Cathedral Organs

Derby Cathedral is home to three organs; the 100-stop, 4-manual John Compton organ of 1939, a 3-manual Viscount Digital organ (used to accompany the choir) and a 4-stop chamber organ by Robin Jennings.

The Compton Organ

 

The first organ in the present building was installed in the west gallery in the early 1740s. Little is known about it, except that by the end of the century it was worn out. In 1808 Thomas Elliot provided a new instrument of three manuals, housed in the old eighteenth-century case. This was rebuilt in 1879 by John Stringer, who retained much of Elliot’s pipework and again made use of the old case.

The eighteenth-century organ case

 

When the parish church of All Saints became a Cathedral in 1927, there were new musical demands to which the Stringer organ was no longer equal. Not only was it in serious disrepair, but the position of its console on the west gallery was not ideal for choral accompaniment. The time was ripe for a rebuild and this work was undertaken by The John Compton Organ Company in 1939. Keeping about 1500 pipes from the Stringer organ, and making much use of extension (particularly on the Great, Choir and Pedal divisions), he built a four-manual instrument playable from a detached console with illuminated stops, positioned on the north side of the chancel. Due to budgetary constraints the old case was never adjusted as planned to accommodate the wider instrument, and languished away in storage leaving the bare expression chambers visible.
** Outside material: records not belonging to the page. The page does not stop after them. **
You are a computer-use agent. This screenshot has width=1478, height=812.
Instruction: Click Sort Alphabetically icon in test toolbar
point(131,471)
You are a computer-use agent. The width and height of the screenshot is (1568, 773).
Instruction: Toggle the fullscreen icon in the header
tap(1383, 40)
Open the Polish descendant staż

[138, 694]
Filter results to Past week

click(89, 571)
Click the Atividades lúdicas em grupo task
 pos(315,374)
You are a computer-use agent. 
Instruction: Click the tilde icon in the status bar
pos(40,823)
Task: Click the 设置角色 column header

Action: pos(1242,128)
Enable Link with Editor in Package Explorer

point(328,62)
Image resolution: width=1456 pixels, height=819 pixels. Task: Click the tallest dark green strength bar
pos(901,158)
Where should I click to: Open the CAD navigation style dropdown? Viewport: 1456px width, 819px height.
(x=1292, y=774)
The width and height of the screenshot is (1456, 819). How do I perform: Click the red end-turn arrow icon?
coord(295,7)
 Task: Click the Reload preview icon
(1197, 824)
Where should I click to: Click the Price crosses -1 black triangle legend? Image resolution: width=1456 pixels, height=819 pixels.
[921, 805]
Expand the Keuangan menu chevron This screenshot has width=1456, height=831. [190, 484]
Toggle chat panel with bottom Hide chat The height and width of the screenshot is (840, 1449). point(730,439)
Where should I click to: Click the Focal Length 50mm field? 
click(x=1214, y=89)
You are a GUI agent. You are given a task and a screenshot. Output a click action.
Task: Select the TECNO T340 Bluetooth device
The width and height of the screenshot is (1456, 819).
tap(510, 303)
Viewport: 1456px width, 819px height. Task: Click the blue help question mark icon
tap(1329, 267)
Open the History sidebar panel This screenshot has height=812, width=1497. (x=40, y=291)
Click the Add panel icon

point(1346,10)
In the 1960s, Sebastian Comper designed the new case of dummy pipes as part of his work to extend the Cathedral. In 1992, Rushworth and Dreaper effected some repairs, made some tonal modifications, and replaced the old transmission system enabling the console to become mobile.

The caseless Compton Organ in 1941

 

As part of Comper’s work to extend the Cathedral eastwards in the late 1960s, choir stalls were positioned at the East end of the Cathedral in the new Retrochoir. The Compton Organ – now on the opposite side of the Cathedral to the choir – was now no longer suitable for choral accompaniment, and a modest 2-manual swallow’s-nest organ was placed above the stalls in the Retrochoir by Cousans of Lincoln. As a result of the age of some of the components in this instrument (much of which was second or third-hand when it was constructed in 1973), and the extra pressure placed on it during the Coronavirus pandemic of 2019, this organ became unplayable in 2021, and has been replaced in the short-term with a Viscount Digital organ.

The Cousins organ

 

Thirty years after the last renovations, the Compton organ again finds itself in a rather delicate state, with much of the electronics and underactions failing (despite the sterling efforts of Harrison and Harrison to keep it playable). Conversations are currently ongoing to establish the next chapter for the organs at Derby, and how we can best resource the Cathedral of today.

The Stow Memorial Organ

In 2020, the Derby and District Organists’ Association commissioned Robin Jennings to build a brand new four-stop chamber organ in memory of Edmund Stow, who was a much-respected local musician and organ builder. Although still the property of the Association, this instrument resides at the Cathedral and is used regularly to accompany services and concerts.